Seit Jahrhunderten dient der Altar den Menschen als Sinnbild für die Nähe Gottes. Im Gottesdienst ist er der Ort, an dem Gott im Gebet angerufen wird mit Dank und Lob, Klage und Bitte, an dem Schuld abgeladen, von wo aus Vergebung zugesprochen und der Segen empfangen wird.

Ein ehemaliges Altargemälde hängt in einer Wandnische gegenüber dem Haupteingang. Es wurde 1910 von dem Kunstmaler „Alfred Hofmann – Stollberg“ geschaffen.

Im Vordergrund zeigt es eine Andacht im Freien, im Hintergrund ist das Hormersdorfer Kirchlein zu sehen.

 

Auf der rechten Seite im Altarraum befindet sich die Kanzel im wunderschönen Stil des Bauernbarock.

 

Wer zur Tür eintritt, der muss zuerst am Taufstein vorbeigehen. So werden wir erinnert, dass die Taufe der erste Schritt des Glaubens ist.
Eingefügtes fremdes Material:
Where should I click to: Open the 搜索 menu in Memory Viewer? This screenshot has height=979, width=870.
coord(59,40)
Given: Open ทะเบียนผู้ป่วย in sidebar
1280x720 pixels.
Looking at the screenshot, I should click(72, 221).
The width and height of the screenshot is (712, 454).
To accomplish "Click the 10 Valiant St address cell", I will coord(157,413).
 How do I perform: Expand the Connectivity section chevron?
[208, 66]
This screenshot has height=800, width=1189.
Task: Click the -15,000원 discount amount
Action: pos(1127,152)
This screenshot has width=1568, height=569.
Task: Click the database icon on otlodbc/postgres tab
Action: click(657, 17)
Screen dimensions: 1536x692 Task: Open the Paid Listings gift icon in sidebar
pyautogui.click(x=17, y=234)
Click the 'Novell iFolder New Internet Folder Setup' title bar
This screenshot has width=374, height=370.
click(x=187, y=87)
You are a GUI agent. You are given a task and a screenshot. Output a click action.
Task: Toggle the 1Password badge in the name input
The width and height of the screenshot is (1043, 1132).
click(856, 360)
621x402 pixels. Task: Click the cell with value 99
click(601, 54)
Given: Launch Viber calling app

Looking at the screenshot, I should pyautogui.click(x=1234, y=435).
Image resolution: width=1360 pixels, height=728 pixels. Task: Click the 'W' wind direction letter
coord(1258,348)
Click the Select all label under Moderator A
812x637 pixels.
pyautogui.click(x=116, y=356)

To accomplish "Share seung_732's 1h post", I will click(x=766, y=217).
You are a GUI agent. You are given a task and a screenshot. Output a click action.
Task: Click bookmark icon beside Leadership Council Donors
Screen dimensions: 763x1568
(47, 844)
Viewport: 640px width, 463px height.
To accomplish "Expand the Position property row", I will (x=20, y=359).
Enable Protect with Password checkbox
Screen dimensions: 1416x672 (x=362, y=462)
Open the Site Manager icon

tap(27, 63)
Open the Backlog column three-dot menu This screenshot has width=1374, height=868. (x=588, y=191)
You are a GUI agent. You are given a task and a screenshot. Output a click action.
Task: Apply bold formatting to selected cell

Bei Umbauarbeiten fand man 1827 einen ehemaligen „Weihkesselstein“, der dann zum Taufstein umgearbeitet wurde. Die zinnerne Taufschale enthält die Jahreszahl 1732. Sie wurde gestiftet, nachdem die bisherige mit den Leuchtern und dem gesamten Abendmahlsgerät gestohlen worden war.

Die Haube auf dem Taufstein wurde 1962 angefertigt.

Seit Weihnachten 2002 ziert jeweils zum Fest ein von Schnitzern geschaffener Verkündigungsengel den Deckel des Taufsteins.

 

Seit 1962 gehört auch das separate Lesepult zur Innenausstattung.

 

1711 wurde der schwebende Taufengel („… so mit den eisernen Stäben und Zubehör auf 14 Taler kommt…“) vom Schnitzer Gottfried Ullrich aus Zwönitz im Zuge einer Umgestaltung in der Mitte der Hormersdorfer Kirche aufgehangen. Anlässlich von Taufen konnte dieser abgesenkt werden. Ab 1830 wurde er auf dem Dachboden eingelagert. 1935 erfolgte die Umgestaltung von Hormersdorfer Schnitzern zu einem Weihnachtsengel mit dem Schriftzug "Friede auf Erden" und hing vor der Orgel. Dabei ist wahrscheinlich auch die Armstellung verändert worden. 1960 wurde er erneut eingelagert. 2018 erhielt der Zwönitzer Restaurator Frank Salzer den Auftrag diesen, nach originaler farblicher Gestaltung wieder herzustellen. Dass er dann wieder in der Kirche seinen Platz fand, ist selbstverständlich.

 

Der Altarplatz mit Altar, Kanzel, Taufstein und Lesepult ist mitten in der Gottesdienstgemeinde angeordnet. Dadurch wird deutlich: Gott und sein Wort gehören mitten unter die Menschen. Er ist mittendrin dabei.

 

Ungewöhnlich: Über dem Altar auf der Empore und zur direkten Sicht für die Gottesdienstbesucher befindet sich die „Königin der Musikinstrumente“.

Die jetzige Orgel stammt von der Firma Voigt / Bad Liebenwerda. Der Prospekt stammt noch von einer ehemaligen Steinmüller-Orgel (Orgelbauer aus Grünhain) von 1830. 1915 kam eine Werksorgel der Firma Eule in die Kirche. Dazu musste ein Anbau an die Kirche ausgeführt werden. Schon in den ersten Aufzeichnungen über die Hormersdorfer Kirche im Jahre 1708 wird ein Orgelwerk erwähnt.